To learn more about acupuncture and moxibustion, continue exploring this page.

Anma and Shiatsu

Anma, a Japanese practice that has roots in the Chinese massage method known as Tui Na, is one of several healing modalities that migrated from China to Japan over the centuries. The practice was then refined and adapted to suit the cultural sensibilities and medical philosophies of Japan. Today, Anma involves a combination of kneading, pressing, stretching, and percussive manipulations to invigorate the body, release tension, and promote overall wellness.

In many cases, these techniques are performed by licensed massage professionals, who incorporate a variety of massage styles, including Shiatsu and European methods, creating a holistic approach to bodywork.
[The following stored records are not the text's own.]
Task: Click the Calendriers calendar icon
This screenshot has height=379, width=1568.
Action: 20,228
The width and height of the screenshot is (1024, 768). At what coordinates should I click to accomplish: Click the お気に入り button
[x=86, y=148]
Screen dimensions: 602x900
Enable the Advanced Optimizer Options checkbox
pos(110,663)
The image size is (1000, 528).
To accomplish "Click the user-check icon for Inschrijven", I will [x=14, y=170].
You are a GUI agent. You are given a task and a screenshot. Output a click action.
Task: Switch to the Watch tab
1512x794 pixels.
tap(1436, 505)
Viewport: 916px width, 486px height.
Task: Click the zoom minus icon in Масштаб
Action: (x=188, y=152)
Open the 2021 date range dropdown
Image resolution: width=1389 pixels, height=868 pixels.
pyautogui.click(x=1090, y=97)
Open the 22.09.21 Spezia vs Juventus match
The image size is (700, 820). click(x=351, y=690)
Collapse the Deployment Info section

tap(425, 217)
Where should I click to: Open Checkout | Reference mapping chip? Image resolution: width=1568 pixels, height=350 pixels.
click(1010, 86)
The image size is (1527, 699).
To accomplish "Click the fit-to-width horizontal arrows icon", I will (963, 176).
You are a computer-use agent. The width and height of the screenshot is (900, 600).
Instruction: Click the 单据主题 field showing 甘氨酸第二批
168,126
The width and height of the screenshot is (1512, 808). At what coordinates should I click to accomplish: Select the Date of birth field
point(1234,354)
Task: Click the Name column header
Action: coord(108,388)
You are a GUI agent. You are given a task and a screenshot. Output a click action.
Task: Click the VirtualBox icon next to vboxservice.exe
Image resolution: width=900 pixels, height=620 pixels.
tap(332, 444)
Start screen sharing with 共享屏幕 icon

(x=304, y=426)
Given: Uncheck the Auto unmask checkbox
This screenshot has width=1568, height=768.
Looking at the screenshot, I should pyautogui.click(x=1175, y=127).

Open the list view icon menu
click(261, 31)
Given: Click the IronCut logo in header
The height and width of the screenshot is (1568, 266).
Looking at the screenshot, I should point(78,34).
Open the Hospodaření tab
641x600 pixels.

Shiatsu, which literally translates to ‘finger pressure,’ is a distinctive therapy that originated in Japan. With its principles echoing those of acupuncture, Shiatsu replaces the use of needles with physical pressure applied using fingers, elbows, and palms. The goal is to stimulate specific pressure points, known as ‘acupoints,’ to correct imbalances and promote the body’s innate healing abilities. In Europe, certain forms of Shiatsu have been blended with energy healing practices, creating variations such as Zen Shiatsu and Meridian Shiatsu. However, in Japan, Shiatsu remains closely linked with the neuromuscular system. It integrates aspects from Western bodyworks, like osteopathy and chiropractic, while also retaining key elements of traditional Anma techniques. The end result is a unique, comprehensive approach to massage therapy, emphasizing both physical and energetic healing.

Dietary Therapy

Proper diet is essential for recovery from many illnesses, as well as for maintaining good health. In fact, diet is such an integral part of Eastern medicine that there’s a term for it, food therapy. In Kampo, it’s referred to as Yakuzen (or Shokuyou), and in Traditional Chinese Medicine (TCM), it’s known as Shi Liao.

“Yakuzen” is the practice of incorporating meals tailored to one’s constitution, physical condition, and the season into daily life, based on the theory of Kampo medicine. Kampo practitioners emphasize the characteristics of whole foods, recognizing that every food possesses specific attributes, known as nature and flavor.

For example, a Western nutritionist might recommend a salad containing ingredients like lettuce, tomatoes, and oranges simply as a vitamin source for a broad range of patients. However, according to the thermal nature of foods in Kampo, foods such as lettuce, tomatoes, and oranges are considered cold or cool. Therefore, excessive consumption of such vegetables and fruits is not suggested for certain individuals.

The fundamental principle of the Kampo diet is the balance between Yin (cold) and Yang (warm). For patients with a Yin constitution, they’re advised to consume more Yang foods and limit their intake of foods with a Yin nature. Conversely, for patients with a Yang constitution, the opposite is recommended. They’re encouraged to consume more Yin foods and reduce their intake of foods with a Yang nature. This Yin-Yang balance is pivotal to understanding the Kampo diet.